Nous étions arrivés dans la Cité. Nous ne causions plus ; il marchait à côté de moi, absorbé dans une seule pensée, dans une préoccupation constante qui lui aurait fait trouver la solitude au milieu de la foule la plus bruyante. Nous n’étions pas loin du pont de Black-Friars, quand il tourna la tête pour me montrer du regard une femme qui marchait seule de l’autre côté de la rue. Je reconnus aussitôt celle que nous cherchions. Nous traversâmes la rue, et nous allions l’aborder, quand il me vint à l’esprit qu’elle serait peut-être plus disposée à nous laisser voir sa sympathie pour la malheureuse jeune fille, et nous lui parlions dans un endroit plus paisible, et loin de la foule. Je conseillai donc à mon compagnon de la suivre sans lui parler ; d’ailleurs, sans m’en rendre bien compte, je désirais savoir où elle allait.

Il y consentit, et nous la suivîmes de loin, sans jamais la perdre de vue, mais sans non plus l’approcher de très-près ; à chaque instant elle regardait de côté et d’autre. Une fois, elle s’arrêta pour écouter une troupe de musiciens. Nous nous arrêtâmes aussi.
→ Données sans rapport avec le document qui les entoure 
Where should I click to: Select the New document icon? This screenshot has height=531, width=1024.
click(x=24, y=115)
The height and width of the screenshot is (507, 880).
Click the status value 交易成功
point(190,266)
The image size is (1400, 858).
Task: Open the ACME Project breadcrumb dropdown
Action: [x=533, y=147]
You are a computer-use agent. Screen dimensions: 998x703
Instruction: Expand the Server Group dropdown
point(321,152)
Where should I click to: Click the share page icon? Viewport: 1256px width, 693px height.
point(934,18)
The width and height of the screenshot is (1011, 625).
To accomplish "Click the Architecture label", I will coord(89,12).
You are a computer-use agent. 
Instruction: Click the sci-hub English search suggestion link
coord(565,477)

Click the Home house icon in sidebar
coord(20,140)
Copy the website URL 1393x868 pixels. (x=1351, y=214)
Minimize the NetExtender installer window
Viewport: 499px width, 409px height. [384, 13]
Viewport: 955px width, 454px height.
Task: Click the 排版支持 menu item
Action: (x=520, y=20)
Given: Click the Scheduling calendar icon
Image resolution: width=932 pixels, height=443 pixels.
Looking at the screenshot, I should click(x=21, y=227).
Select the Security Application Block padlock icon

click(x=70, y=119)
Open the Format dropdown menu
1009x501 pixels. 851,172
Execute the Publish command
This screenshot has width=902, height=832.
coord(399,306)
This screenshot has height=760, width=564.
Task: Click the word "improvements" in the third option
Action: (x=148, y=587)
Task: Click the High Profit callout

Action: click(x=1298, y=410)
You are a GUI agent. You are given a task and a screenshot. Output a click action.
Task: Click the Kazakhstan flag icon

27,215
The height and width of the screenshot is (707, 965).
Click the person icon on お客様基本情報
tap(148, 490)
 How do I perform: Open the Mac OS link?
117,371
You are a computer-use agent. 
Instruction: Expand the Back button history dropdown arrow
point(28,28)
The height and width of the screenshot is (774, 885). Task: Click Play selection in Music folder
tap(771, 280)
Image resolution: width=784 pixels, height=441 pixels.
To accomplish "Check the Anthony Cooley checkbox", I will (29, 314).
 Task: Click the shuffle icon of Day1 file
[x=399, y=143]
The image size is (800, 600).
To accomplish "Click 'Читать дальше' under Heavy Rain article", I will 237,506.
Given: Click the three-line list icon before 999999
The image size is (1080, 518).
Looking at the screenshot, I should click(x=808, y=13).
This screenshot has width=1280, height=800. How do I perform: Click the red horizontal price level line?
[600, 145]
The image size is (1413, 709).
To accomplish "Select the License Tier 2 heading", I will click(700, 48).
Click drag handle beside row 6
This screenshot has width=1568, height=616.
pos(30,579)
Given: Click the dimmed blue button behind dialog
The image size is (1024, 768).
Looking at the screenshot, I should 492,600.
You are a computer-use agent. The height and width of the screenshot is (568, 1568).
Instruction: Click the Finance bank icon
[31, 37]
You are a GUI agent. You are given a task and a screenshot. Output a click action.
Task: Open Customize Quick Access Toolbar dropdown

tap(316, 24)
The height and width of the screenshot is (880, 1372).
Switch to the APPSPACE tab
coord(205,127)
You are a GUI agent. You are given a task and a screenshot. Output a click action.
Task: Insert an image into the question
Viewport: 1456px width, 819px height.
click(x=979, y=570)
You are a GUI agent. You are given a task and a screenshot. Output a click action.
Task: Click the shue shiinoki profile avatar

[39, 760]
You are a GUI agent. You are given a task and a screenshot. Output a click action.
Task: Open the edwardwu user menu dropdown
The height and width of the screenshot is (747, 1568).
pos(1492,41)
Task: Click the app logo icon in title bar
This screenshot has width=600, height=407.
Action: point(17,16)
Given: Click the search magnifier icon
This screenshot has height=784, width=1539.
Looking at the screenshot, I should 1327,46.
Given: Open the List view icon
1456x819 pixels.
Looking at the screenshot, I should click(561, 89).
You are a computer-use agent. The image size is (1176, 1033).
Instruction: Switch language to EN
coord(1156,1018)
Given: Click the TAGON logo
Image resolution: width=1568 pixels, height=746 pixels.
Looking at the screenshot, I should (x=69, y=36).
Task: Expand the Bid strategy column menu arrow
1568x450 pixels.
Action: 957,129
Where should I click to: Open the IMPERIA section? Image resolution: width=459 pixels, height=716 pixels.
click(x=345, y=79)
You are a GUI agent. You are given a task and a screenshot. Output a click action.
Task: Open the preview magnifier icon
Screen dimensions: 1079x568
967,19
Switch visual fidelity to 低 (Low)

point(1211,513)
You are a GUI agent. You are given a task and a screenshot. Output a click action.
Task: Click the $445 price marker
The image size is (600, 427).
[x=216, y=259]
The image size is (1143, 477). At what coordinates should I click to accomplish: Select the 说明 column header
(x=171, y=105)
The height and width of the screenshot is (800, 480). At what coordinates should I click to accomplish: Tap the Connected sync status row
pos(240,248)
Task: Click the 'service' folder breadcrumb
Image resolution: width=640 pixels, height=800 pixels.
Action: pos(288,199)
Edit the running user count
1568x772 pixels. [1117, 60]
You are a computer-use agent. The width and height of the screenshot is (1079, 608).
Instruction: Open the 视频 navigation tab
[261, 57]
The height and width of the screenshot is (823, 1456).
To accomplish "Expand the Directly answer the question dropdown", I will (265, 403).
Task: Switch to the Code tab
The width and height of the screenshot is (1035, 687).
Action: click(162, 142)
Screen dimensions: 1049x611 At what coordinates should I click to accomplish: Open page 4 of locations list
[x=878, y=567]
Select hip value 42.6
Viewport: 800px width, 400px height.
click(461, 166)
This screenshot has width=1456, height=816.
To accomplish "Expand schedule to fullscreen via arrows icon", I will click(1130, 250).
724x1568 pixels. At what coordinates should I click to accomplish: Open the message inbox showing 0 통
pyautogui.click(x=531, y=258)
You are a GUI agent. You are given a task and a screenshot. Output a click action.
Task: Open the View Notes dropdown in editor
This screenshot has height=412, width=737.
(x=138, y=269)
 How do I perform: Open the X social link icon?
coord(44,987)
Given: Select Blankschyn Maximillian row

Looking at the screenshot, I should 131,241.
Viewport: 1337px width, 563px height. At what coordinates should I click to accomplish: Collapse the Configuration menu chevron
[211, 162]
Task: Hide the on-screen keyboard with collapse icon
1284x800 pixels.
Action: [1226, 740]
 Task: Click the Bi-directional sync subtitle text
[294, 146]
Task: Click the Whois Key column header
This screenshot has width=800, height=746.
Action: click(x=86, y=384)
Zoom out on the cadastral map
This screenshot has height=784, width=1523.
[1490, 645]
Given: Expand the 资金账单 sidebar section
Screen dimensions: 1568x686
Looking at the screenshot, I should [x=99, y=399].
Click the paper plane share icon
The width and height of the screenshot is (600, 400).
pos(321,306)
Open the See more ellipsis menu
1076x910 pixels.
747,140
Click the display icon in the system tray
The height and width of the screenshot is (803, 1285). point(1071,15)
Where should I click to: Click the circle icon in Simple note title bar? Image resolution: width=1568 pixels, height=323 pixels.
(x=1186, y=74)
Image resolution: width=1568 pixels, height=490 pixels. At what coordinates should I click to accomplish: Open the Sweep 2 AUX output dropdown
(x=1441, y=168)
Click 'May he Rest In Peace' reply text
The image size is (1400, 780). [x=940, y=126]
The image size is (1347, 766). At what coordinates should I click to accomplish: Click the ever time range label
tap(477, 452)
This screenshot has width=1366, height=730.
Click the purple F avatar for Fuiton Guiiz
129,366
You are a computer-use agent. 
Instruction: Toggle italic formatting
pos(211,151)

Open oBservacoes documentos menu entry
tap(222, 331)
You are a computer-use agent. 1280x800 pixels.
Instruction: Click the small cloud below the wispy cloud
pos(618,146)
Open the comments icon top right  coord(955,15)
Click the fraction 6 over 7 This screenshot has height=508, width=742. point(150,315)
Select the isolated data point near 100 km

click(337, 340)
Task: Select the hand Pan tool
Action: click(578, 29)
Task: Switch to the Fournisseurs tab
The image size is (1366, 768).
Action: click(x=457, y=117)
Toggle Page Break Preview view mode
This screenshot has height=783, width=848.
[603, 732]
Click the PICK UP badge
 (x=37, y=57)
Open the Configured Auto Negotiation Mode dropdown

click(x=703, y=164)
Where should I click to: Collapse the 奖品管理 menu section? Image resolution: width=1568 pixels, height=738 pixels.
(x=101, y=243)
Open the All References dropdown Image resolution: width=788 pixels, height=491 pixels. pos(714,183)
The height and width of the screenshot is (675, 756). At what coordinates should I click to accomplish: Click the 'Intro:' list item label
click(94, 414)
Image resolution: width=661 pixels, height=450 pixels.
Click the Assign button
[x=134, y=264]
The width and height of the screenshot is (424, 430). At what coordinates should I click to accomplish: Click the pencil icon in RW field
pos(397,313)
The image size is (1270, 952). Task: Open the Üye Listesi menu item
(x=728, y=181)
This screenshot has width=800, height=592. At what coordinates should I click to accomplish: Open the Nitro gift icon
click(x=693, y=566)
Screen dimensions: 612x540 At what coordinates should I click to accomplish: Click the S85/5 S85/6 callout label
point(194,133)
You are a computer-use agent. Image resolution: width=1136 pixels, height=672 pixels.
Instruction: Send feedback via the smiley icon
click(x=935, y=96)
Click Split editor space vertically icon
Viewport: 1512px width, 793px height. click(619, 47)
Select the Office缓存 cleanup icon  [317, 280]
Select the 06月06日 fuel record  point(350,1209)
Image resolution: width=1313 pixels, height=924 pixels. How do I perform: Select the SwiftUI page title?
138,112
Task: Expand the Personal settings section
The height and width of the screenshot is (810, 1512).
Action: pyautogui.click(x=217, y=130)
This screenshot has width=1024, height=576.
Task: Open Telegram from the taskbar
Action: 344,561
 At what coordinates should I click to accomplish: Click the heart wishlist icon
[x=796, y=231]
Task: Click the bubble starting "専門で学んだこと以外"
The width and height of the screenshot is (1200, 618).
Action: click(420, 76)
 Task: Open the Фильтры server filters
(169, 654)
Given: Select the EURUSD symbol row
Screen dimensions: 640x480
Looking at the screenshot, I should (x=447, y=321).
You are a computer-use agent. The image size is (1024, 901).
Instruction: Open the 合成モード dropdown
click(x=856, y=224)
Elle marchait toujours : nous la suivions. Il était évident qu’elle se rendait en un lieu déterminé ; cette circonstance, jointe au soin que je lui voyais prendre de continuer à suivre les rues populeuses, et peut-être une espèce de fascination étrange que m’inspirait cette mystérieuse poursuite, me confirmèrent de plus en plus dans ma résolution de ne point l’aborder.